Story 8: Self-worth and insecurities
I’m busy (again) with fysiotherapy, but this time I actually have the feeling he and I are accomplishing something.
I haven’t stood straight since my teenage years and all of a sudden I’m standing more straight then ever before.
It sometimes feels a bit vulnerable to open up my chest, which you do when you straighten up, that’s probably the reason when you feel insecure it immediately crumbles.
The therapy is a combination of fysiotherapy and osteopathy with a holistic approach. So there’s also a lot of pain involved when massaging the trigger points in my body.
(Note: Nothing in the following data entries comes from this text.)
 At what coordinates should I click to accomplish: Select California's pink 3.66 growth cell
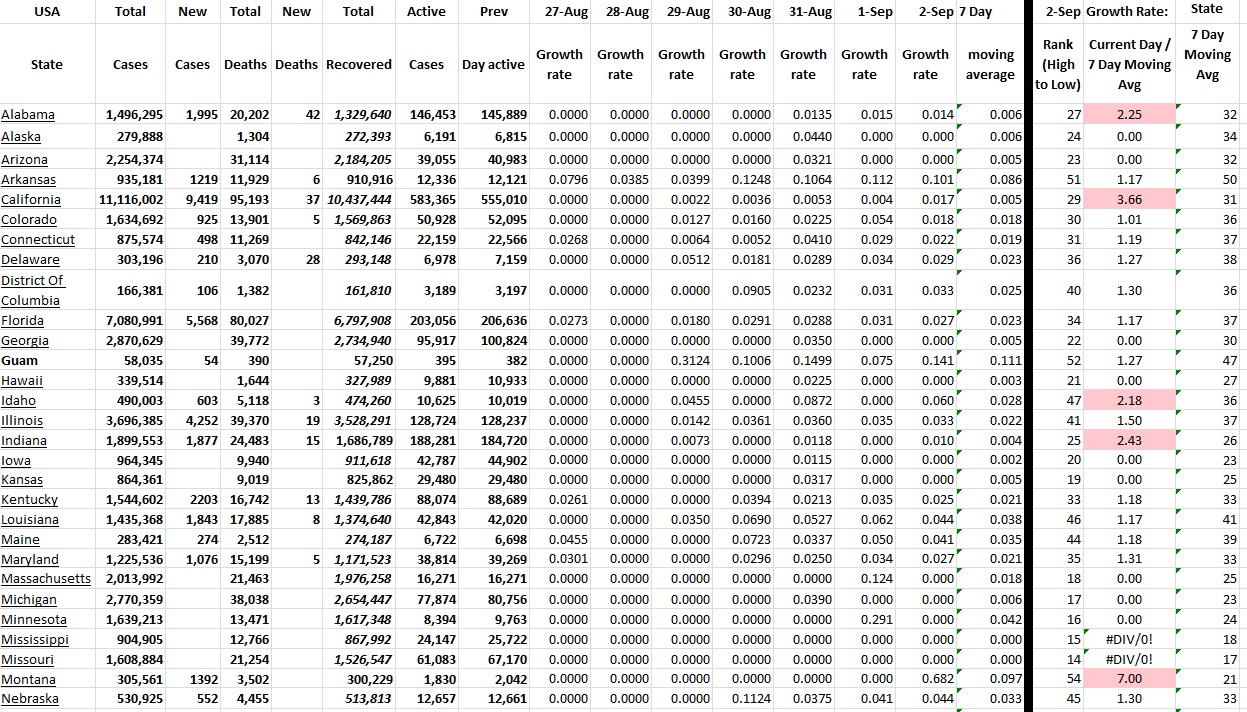click(1129, 199)
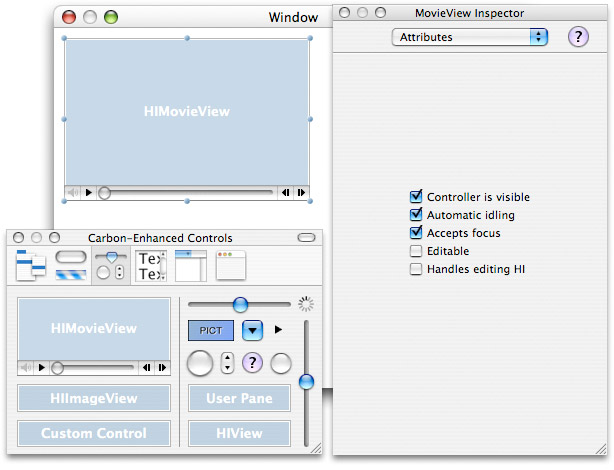The width and height of the screenshot is (614, 470).
Task: Uncheck Controller is visible
Action: (x=416, y=197)
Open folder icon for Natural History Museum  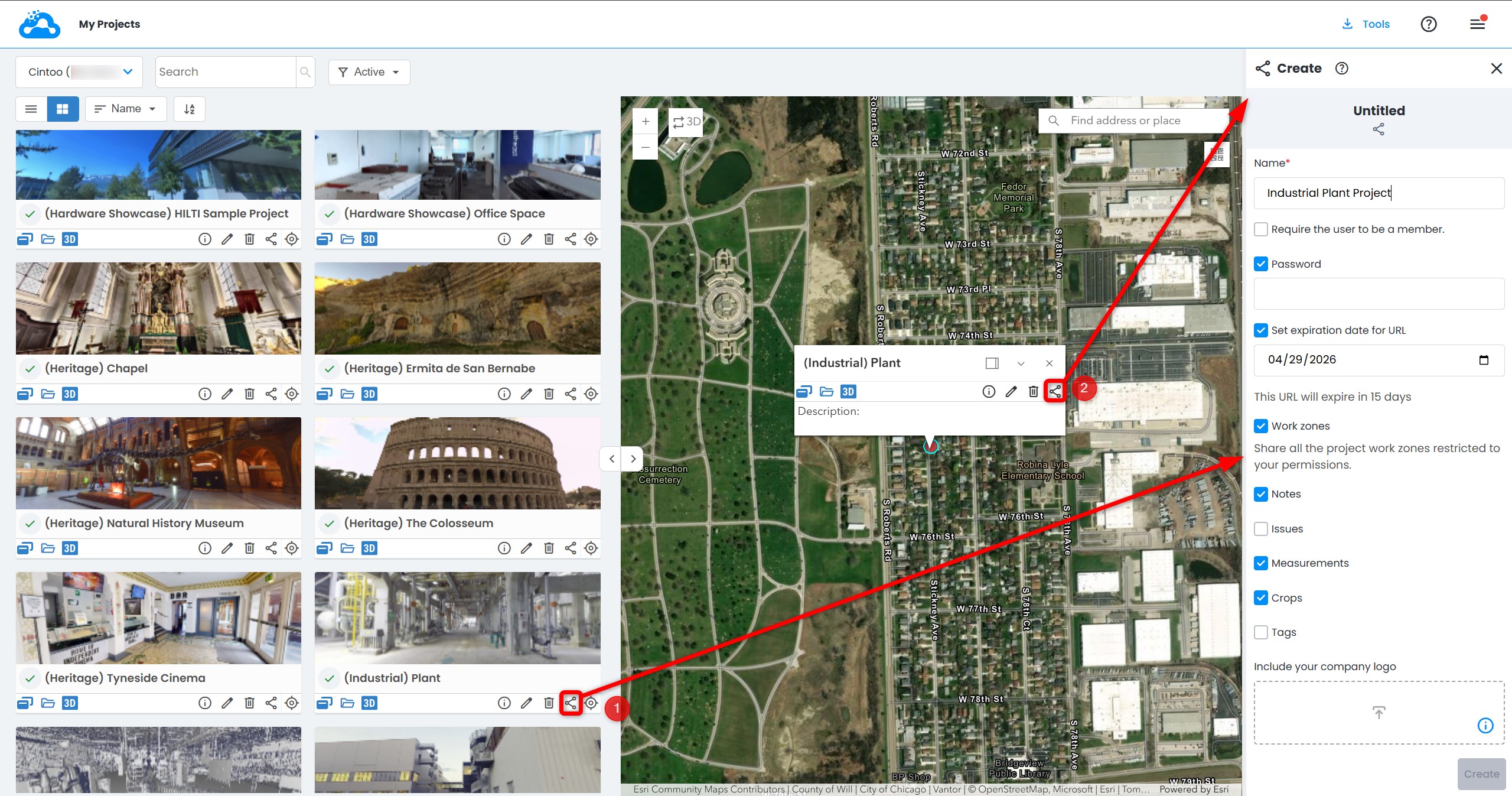tap(48, 548)
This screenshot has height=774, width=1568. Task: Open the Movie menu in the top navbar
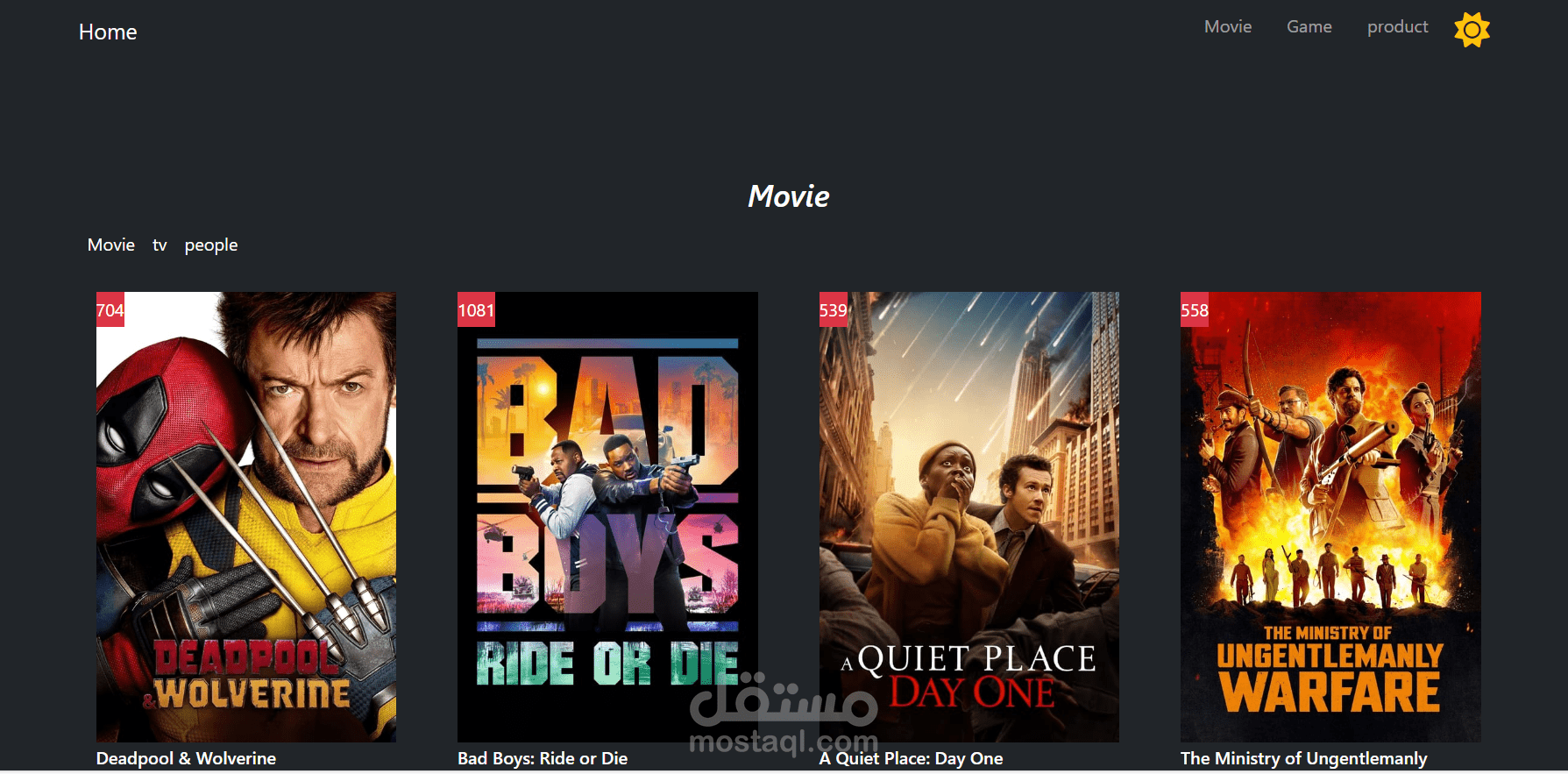coord(1228,26)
And because of this there’s also a lot of feelings being freed.
I have been very teary lately.
Mostly I’m confronted with how insecure I really am and how ridiculous I feel sometimes.
My entire body is adjusted to this feeling that, I’m not worthy and that I’m ugly.
In my mind I have the feeling something’s shifting with how I perceive myself, but I have the feeling my entire body is fighting and it wants to turn back to what feels familiar and secure.
I’m shifting back and forth between feeling happy with myself and feeling ugly, unworthy and ridiculous and for some reason knowing how it feels to feel good, makes the feeling bad even more sad and tiring.
So I found myself crying again and feeling utterly ridiculous again after a session of fysiotherapy, where I had to practice to squat and I didn’t know how to and the movement just wouldn’t click in my brain. Fortunately my boyfriend was home and we could talk about my feelings and perceptions.
Next day I was buying a yoga outfit and when I was looking in the mirror I felt good again…
Maybe this is going to take a while, but I’ll get there.